A close friend and loyal reader of this blog has asked me a question enough times that I thought I’d share it and take a stab at an answer:

“A number of your posts have questions without any answers, and you sometimes pose these to your readers as if THEY should have the answers.”

Implicit in the (paraphrased) question:

  1. Your job, Sasha, is to give or find answers for your readers
  2. If you don’t know the answers, how do you expect that your readers will?

Fair enough.

So here’s how I think about it.  When I started blogging a year and a half ago, I had no idea what I was getting in to or how big a step I was taking.   What does it take consistently to develop observations/thoughts/insights/questions and making them sharp enough that they’re worth sharing? This is the gift from readers to the blogs they follow, because without readers what you’d have is a journal (something I’m sure I would have abandoned long ago).   Without the audience, the thoughts won’t get completed; the ideas would lie there, undeveloped and fallow.  This is one of the many reasons I’m thankful to all of you for reading and for spreading the word.

Thank you.

The big unanswered question before you start blogging is: what’s “good enough” for a blog post?  At the outset, you can share all the totally-unique-this-one’s-really-important thoughts you’ve been storing up for a while.  But then you run out of those.  And, for me and for this blog (which isn’t a “I read this blog/article, and here’s my take on it” kind of blog) I know that if I thought each post had to contain a world-changing insight, I’d never post anything.
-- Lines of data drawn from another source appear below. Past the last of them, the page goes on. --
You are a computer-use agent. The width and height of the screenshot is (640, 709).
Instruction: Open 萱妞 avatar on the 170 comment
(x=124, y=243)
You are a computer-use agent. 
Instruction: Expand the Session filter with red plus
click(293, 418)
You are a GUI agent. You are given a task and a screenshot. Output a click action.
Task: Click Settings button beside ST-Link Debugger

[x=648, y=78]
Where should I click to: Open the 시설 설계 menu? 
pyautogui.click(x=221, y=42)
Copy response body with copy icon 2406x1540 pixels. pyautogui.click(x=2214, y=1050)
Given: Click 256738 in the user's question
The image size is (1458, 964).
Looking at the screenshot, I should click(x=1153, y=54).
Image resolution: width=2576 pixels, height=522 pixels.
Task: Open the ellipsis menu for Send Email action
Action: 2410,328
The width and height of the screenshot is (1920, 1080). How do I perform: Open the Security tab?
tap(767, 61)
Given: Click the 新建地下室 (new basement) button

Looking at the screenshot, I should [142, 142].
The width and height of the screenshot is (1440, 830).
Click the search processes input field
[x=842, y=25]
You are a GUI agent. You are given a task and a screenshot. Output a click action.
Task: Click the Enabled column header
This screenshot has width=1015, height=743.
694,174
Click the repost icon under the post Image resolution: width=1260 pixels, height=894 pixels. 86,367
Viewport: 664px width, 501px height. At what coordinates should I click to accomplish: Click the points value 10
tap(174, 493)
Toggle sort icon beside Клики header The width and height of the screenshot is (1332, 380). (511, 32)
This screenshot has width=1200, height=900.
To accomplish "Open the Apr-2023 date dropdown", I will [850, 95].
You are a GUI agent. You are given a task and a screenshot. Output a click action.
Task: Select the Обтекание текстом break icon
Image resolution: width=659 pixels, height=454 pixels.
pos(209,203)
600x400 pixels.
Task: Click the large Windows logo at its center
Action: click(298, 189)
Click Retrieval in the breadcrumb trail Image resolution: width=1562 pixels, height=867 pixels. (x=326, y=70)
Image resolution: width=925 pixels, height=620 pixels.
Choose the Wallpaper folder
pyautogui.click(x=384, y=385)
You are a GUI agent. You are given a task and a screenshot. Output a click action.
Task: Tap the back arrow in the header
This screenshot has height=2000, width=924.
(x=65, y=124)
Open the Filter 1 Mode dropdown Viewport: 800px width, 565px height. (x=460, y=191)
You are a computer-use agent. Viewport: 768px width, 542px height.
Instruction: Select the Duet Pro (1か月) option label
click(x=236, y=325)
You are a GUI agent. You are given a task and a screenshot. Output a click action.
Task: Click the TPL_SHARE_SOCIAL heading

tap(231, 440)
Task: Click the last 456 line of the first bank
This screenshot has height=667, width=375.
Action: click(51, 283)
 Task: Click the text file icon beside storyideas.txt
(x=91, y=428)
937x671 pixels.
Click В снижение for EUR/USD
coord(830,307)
For me, blogging is the discipline of continuing the conversation I’ve begun with my readers and fellow bloggers, constrained by the time I’ve allotted to blogging given my already too-full plate. So when it’s time to post I am where I am: sometimes I have an insight, sometimes I have an observation, sometimes I have a reaction, and sometimes what I have is a question I think is worth asking.

And here’s the secret: when I ask the question and I don’t share the answer, it’s because I don’t KNOW the answer.  But forming the question and honing it into something worth posting requires refinement, it requires getting to the heart of something that’s I think is worth exploring.

And my hope is that you agree that figuring out which questions are worth asking is as important – maybe more important – as my take on answers.  If I can help you discover a question worth asking, you’re confronted (and I’m confronted) with thorny issues you (and I) would rather run away from.  By sifting through and distilling a good question, I hope to offer up something worth answering, a direction for focusing your (and my) energies.

So on the days I don’t have answers, success is a tough question that readers decide is worth sitting with, worth grappling with, worth sharing with a friend, and worth resolving.

(And when you come up with a great answer, by all means, let us know.)